The mean duration between symptom-onset and quarantine/isolation was 4.3 days (0-15). It was especially longer (10-12 days) in index patients who were infected in Japan, Thailand, and Singapore, which were not considered as possible risk-areas (Table 1).
Reproduction number (R) was estimated based on data of 26 (14, index; 9, 1st generation, and 3, 2nd generation) patients among total 28 confirmed cases, excluding the 2 Korean patients who had been immediately quarantined after being transported from Wuhan and therefore did not come into contact with the Korean population. As of now, the R is estimated to be 0.48 in Korea (Poisson 95% confidence interval, 0.25 to 0.84) (Table 1).
As of February 8, 2020, patient #6 had transmitted the infection to the highest number (n=3; 2 family members and 1 acquaintance). As super spreading event is defined when a patient transmits the infection to 5 or more people, this case has not yet been observed in Korea (Figure 5).
Of the 28 infected patients diagnosed in Korea, 3 were asymptomatic. Of them, patients #18 and #22 were first-generation patients infected by patient #16 and these patients were asymptomatic even though they were tested positive with the virus at the beginning of quarantine.
Of 28 patients, 4 have been discharged as of February 10, 2020. Patients #2, #1, #11, and #4 were discharged on day-13 (February 5), 19 (February 6), 11(February 10), and 15 (February 9) of hospitalization, respectively (Figure 5). There are currently no clinically serious patients among those undergoing treatment. After more patients recover and are discharged in the future, further detailed epidemiologic information (such as mean duration of hospitalization, duration of disappearance of symptoms and viral shedding since hospitalization) would be suggested.
Patient characteristics
Data on clinical progression, exposed contacts, and transmission of infection for each confirmed case are presented as Appendix 1.
Baseline characteristics are shown in Figure 5.
Analysis of data on confirmed cases in Korea, has yielded an incubation period of 3.9 days and median patient age of 42-year, which are lower than the incubation period of 5.2 days and the median age of 59 years announced in China [5]. The older age of patients might have increased fatality rate in China. The novel Coronavirus outbreak which originated in China at the end of 2019, is now spreading around the world. Totally, 28 cases have been confirmed in Korea as of February 10, 2020. Of these, 12 were infected in China, while 4 contracted the infection in other countries. The remaining 12 patients were infected by these index cases and were diagnosed while being monitored by the quarantine authority as contacts of confirmed patients. Therefore, community transmission with an unknown infection-cycle has not yet been occurred in Korea. Furthermore, due to blockade of the Hubei province (enforced on January 23, 2020) and limitation of group tour imposed by the Chinese government (on January 27, 2020), there have been no confirmed cases among the people travelling to Korea from China, since January 24, 2020. However, early diagnosis of patient is urgent as index cases are entering Korea from countries other than China.
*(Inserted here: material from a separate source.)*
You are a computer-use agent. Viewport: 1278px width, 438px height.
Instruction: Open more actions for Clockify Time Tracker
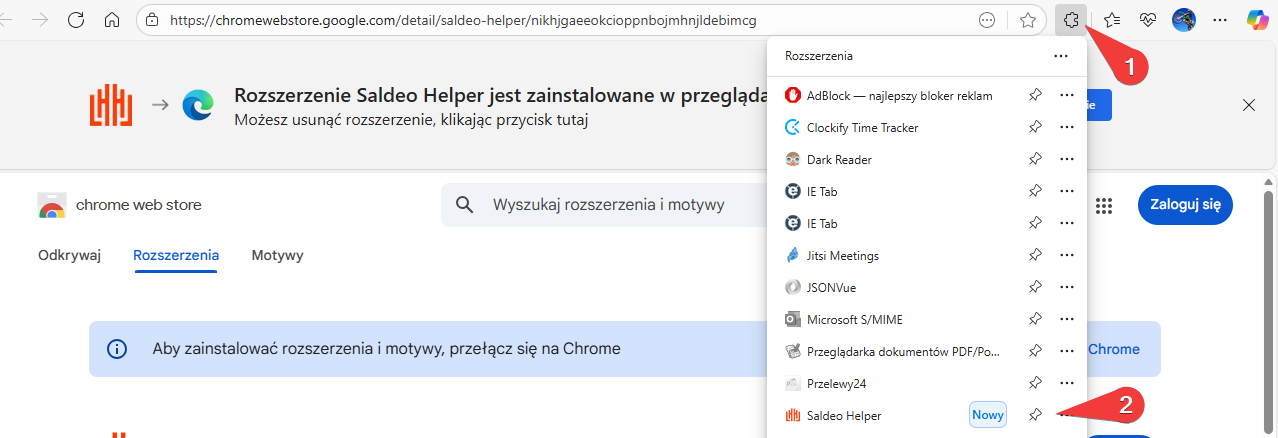[1066, 128]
Fortunately, the technique of molecular diagnosis of the virus using reverse transcriptase-polymerase chain reaction, was quickly developed in Korea and has been available in medical institutions including private institutes across the country since February 7, 2020. This will allow early identification of undetected patients, thus improving their prognosis as well as preventing community transmission. WHO announced a Public Health Emergency of International Concern worldwide on January 30, 2020 [6], with an aim to cope more effectively with infectious disease, through international collaboration. It is necessary for all the countries including China, to promptly share epidemiological information on this new disease. Our epidemiology research team will keep accumulating new data and updating related indices.
Korean version is available at http://www.e-epih.org/.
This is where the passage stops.